The sun was out of the clouds and Victorino Garcia could feel his sweat sliding down his back as he was climbing the Mandango Mountain, which was closer to a hill than a mountain. In his youth, he could run up and down on it a couple of times a day, taking money from tourists and offering his services as a guide. It was an easy way to make a living during his student years. But now, at 50, used to live in the city, he was short of breath. The comfortable life in Toronto and the convenience of having everything within reach turned him into a weakling. His body was now soft and doughy, no longer hard and muscular. The slow climb seemed so much harder; he didn’t remember it this way.


In spite of everything, being all by himself on the trail, without his relatives, made him feel happy, happy to be back in Ecuador after so many years.


That morning he snuck out of the house very early, while everybody was still sleeping and the town seemed deserted. At first, he thought he would only take a short stroll. He hoped that he would not meet anybody, or at least that nobody would recognize him. He was safe - there was no one on the road.
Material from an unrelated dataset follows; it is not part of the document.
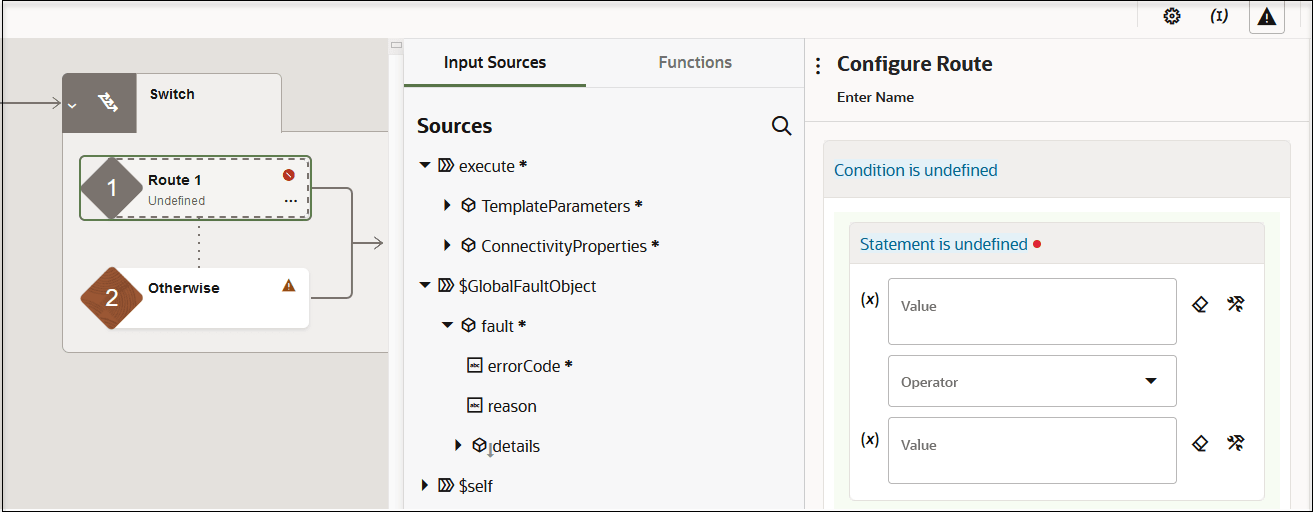1313x512 pixels.
Task: Collapse the Switch action chevron
Action: [x=72, y=103]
That gave him the courage to go further and finally, he took the old trail to Mandango.


The truth was that he would have liked to have his wife by his side, Mariela, but she was a geography teacher and could not take time off work on such short notice. Because of this, he ended up without her emotional support, forced to confront his family on his own. And his brother had made up his mind to sell their mother’s house.


From up the hill, he could still recognize the red roof of the house but the further he climbed, the town of Vilcabamba became smaller and smaller. Soon enough, it started to look like a children’s miniature game, with its small colourful Andean houses and the white colonial Cathedral placed right in the center of the town. In dissonance, a few new mansions, big and ostentatious, started to appear along the edge of Rio Vilcabamba. They belonged to foreigners that retired here. They cared more for comfort than for keeping the character of the place. Victorino found it strange how people fell in love with a place and then, as soon as they moved in, they started to change it into the place they were running away from, in the first place. He knew that his mother’s house would probably be bought by one of them and would be soon turned into a modern monstrosity of cement and glass. The carmine adobe walls would be torn down and a tall electrical protective fence would soon embrace the garden like a possessive and demanding lover. At the same time, Victorino was already a stranger in his birth town, his own brother often called him a gringo. He belonged neither to Vilcabamba nor to Toronto.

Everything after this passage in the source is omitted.